Discipline and Punish

“The law, in its majestic equality, forbids the rich as well as the poor to sleep under bridges, to beg in the streets, and to steal bread.” – Anatole France

The New York City Police Department, apparently wounded from recent criticisms of its conduct, has undertaken a virtual work stoppage. In the past week, arrests have dropped by 66% and ticketing for minor offences such as traffic violations has plummeted by 94%. The stoppages come amidst several quite overt displays of disobedience on the part of rank and file police, who several days ago turned their backs on Mayor Bill de Blasio as he spoke at the funeral of two murdered officers.

Max Blumenthal, reporting for Alternet, has offered evidence that these protests – far from being the spontaneous behaviour of a few disgruntled officers – represent the beginnings of an organized and extremely pernicious campaign against the mayor, his administration, and the wider popular campaign for police reform that has blossomed across the United States. Blumenthal:

AlterNet has obtained emails revealing plans to organize a series of anti-de Blasio protests around the city until the summer of 2015. Billed as a non-partisan movement in support of “the men and women of the NYPD,” the protests are being orchestrated by a cast of NYPD union bosses and local Republican activists allied with Rudy Giuliani, the former mayor who recently called on de Blasio to “say you’re sorry to [NYPD officers] for having created a false impression of them.” The first rally is planned to take place at Queens Borough Hall at noon on January 13…A cursory glance at message boards on a semi-private police chat forum suggests that opposition to de Blasio within NYPD ranks has descended into raw racial paranoia. 

The support for anti-de Blasio, “pro police” measures offered by figures on the American right is striking, if unsurprising, given their general attitude towards any kind of work stoppage – particularly one supported by several [police] union leaders. This curious omission in the general conservative antipathy to worker organization of any kind is not without precedent. In the midst of his assault on the state’s labour movement, Wisconsin Governor Scott Walker managed to leave out traditionally Republican constituencies like police and firefighters, turning his offensive instead against teachers and other unionized public employees.

I hope you’ll pardon my sardonic tone in the preceding, because I don’t mean to imply there’s any kind of ideological contradiction here. The political right, which says it believes in values like individual liberty, personal responsibility, order, and which defends “private enterprise” as an indispensable bulwark against bureaucratic coercion, has never really had a problem with its two ostensible adversaries: the state and “collectivism”. Far from it. The same conservatives who routinely complain that popular protests are unduly disruptive, or that an overreaching state is crippling individual initiative, now defend the right of the police department in America’s largest city to unilaterally retreat from its basic duties and a campaign to discredit its most senior elected official.

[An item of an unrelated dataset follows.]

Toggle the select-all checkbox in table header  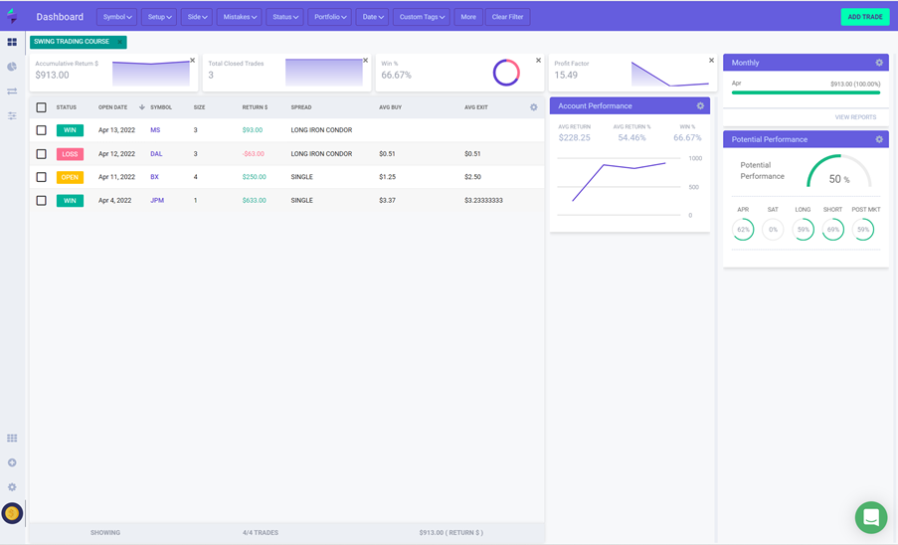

Despite their rhetoric, the modern conservative has little problem with the state as such. They may have devised a sophisticated and politically effective demonology to discredit and undermine its social functions (social security, public health, environmental stewardship, redistribution) but when it comes to its disciplinary or coercive functions (namely those which involve the institutionalized use of force, in this case to suppress popular protests against systemic racism), we are told these are simply above criticism.

And so, the same talking heads we could expect to bleat about “politicized union bosses” and “collectivism” in the face of a strike by teachers, steelworkers, or public servants, are now great champions of a work stoppage by the New York City Police Department and a campaign against the city’s elected chief executive.

The emperor seems to be lacking his clothes.